Pytorch分布式训练

参考文献:https://www.cnblogs.com/jfdwd/p/11196439.html

NCCL

NVIDIA Collective Communication Library (NCCL) :NVIDIA分布式通信库,负责加速共同通信原语,不是一个并行编程框架。利用NCCL可以在多GPU训练下的优化。
下载安装链接:https://docs.nvidia.com/deeplearning/sdk/nccl-install-guide/index.html
Pytorch中的torch.distributed包可以调用NCCL作为后端,下面展示单机多GPU的情况。
首先看全局的运行方法:

python -m torch.distributed.launch --nproc_per_node=GPU数量 train.py --arg1 --arg2 --arg3

Note that如果要同时运行另外一个程序,则需要指定主机的地址和端口,否则会与之前的程序地址冲突:

python -m torch.distributed.launch --nproc_per_node=GPU数量  --master_addr 127.0.0.2 --master_port 29501 train.py --arg1 --arg2 --arg3

上述命令为使用torch.distributed.launch来运行我们包含有torch.distributed的训练脚本,其会传递一些环境变量,下面来看训练脚本:

import torch.distributed as dist
parser = argparse.ArgumentParser(description='Distributed Training')
# 该参数由torch.distributed.launch自动传递,代表当前进程处理的GPU编号
parser.add_argument('--local_rank', type=int, default=0)
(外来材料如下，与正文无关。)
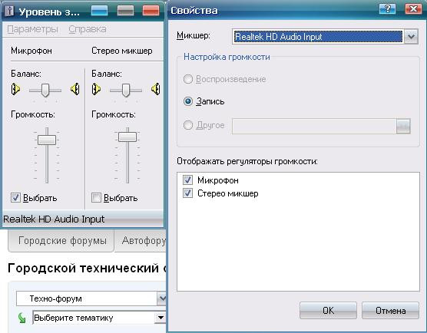The image size is (427, 333).
Task: Click the Микрофон Громкость vertical slider handle
Action: pyautogui.click(x=47, y=140)
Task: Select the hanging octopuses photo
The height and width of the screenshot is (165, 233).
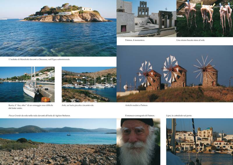Action: pyautogui.click(x=204, y=18)
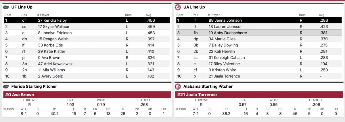Screen dimensions: 345x122
Task: Select Lauren Johnson in Alabama's lineup
Action: (x=226, y=27)
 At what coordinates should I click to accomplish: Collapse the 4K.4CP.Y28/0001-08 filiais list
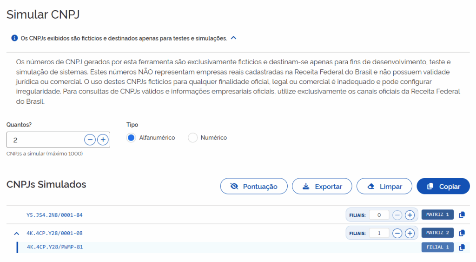[x=16, y=233]
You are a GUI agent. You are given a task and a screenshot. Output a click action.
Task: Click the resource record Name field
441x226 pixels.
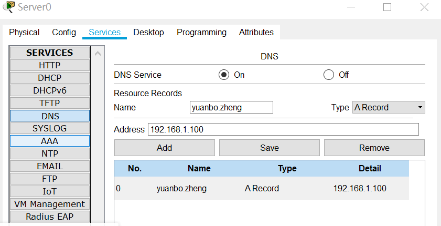click(x=231, y=107)
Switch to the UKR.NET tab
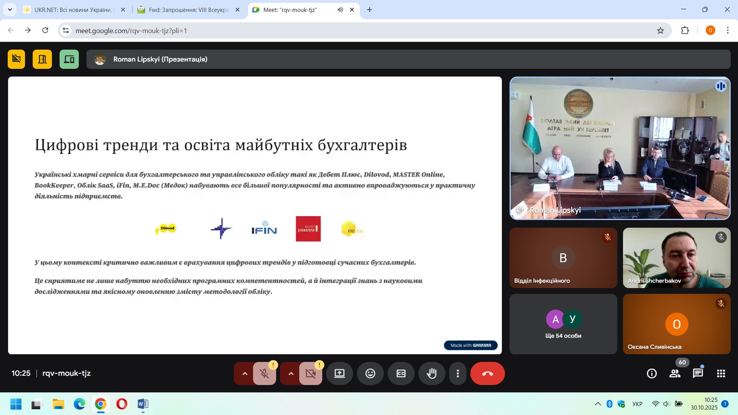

num_gpus = int(os.environ['WORLD_SIZE']) if 'WORLD_SIZE' in os.environ else 1
is_distributed = num_gpus > 1

if is_distributed:
    torch.cuda.set_device(args.local_rank)
    torch.distributed.init_process_group(backend='nccl', init_method='env://')
    dist.barrier()
# train
model = torch.nn.parallel.DistributedDataParallel(model, device_ids=[args.local_rank], output_device=args.local_rank)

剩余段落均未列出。